● **Pointing records for screenshots and pages**:
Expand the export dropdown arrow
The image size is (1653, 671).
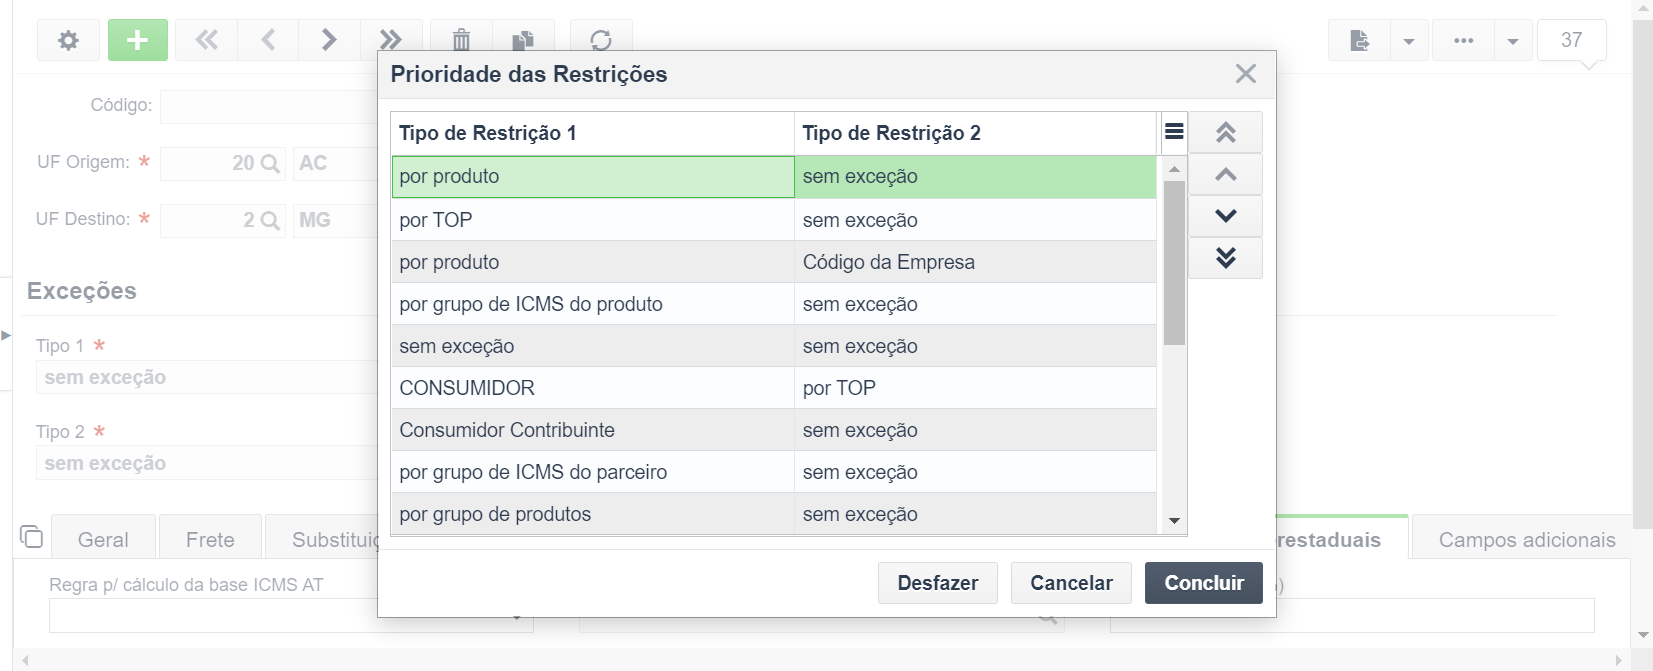[x=1409, y=41]
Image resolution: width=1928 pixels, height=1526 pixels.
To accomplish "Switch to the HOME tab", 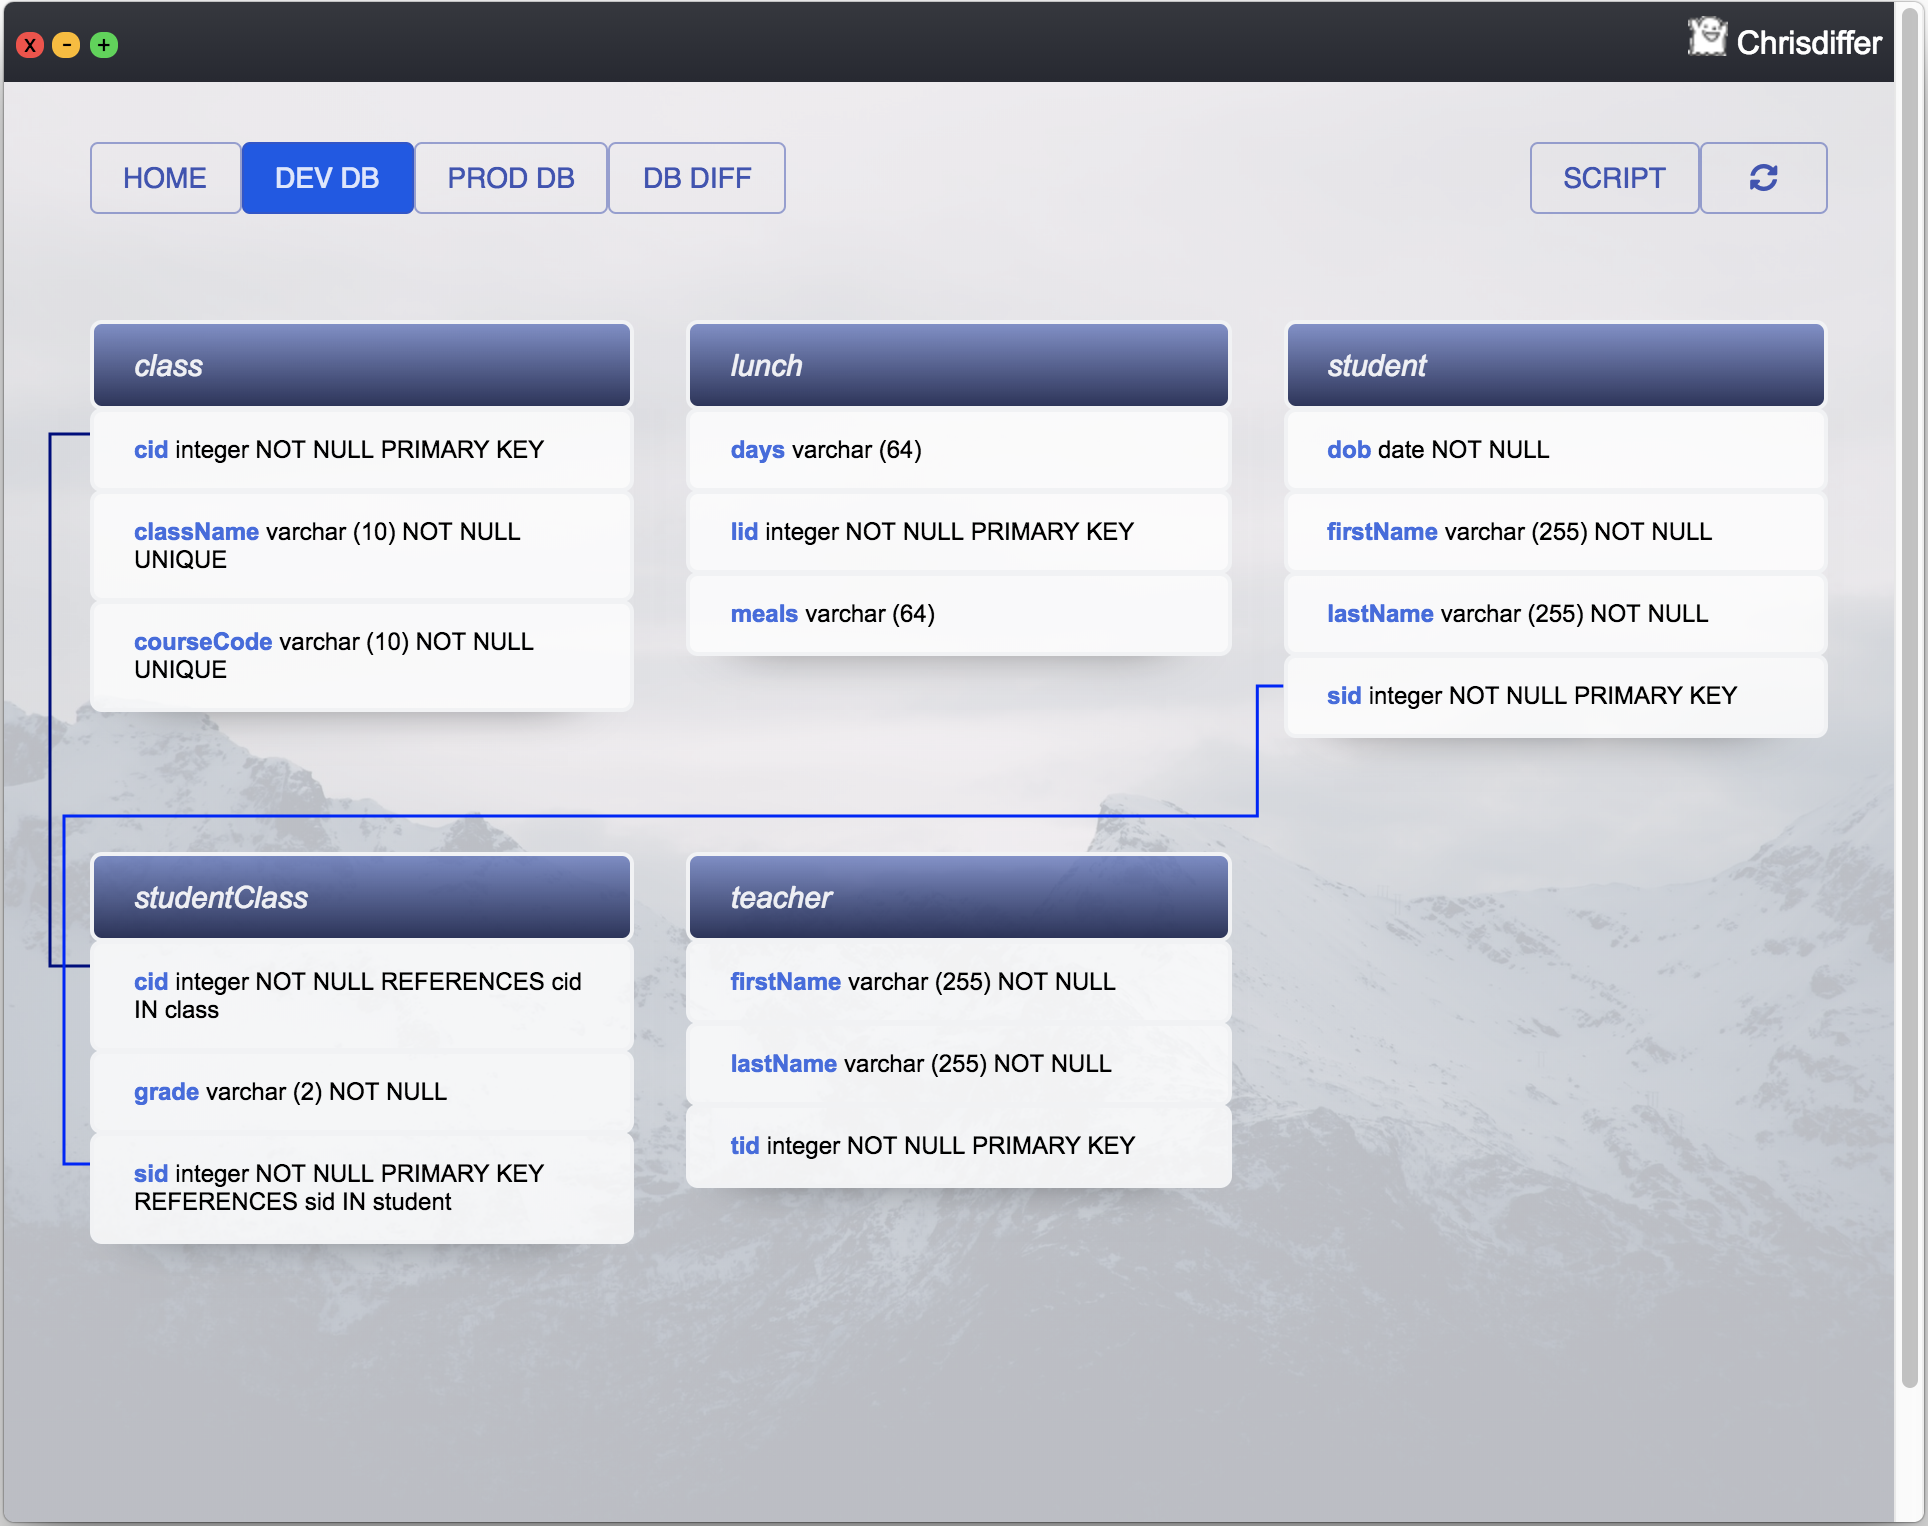I will pos(165,178).
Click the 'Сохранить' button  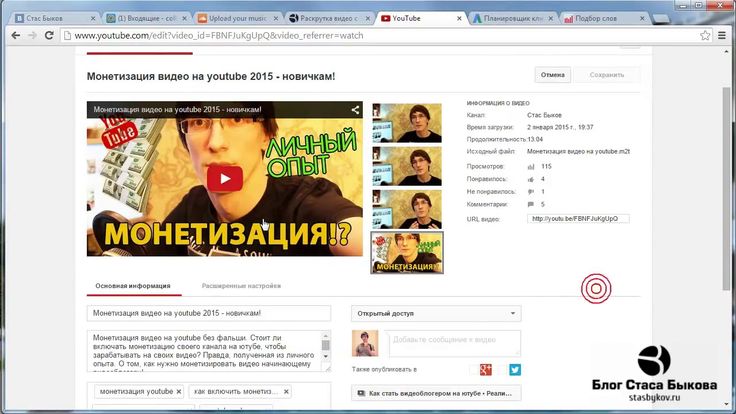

● **What the task asks**: Pull out each line of the listing that contains the string "height".

● **Response for this exercise**:
Image resolution: width=1928 pixels, height=1526 pixels.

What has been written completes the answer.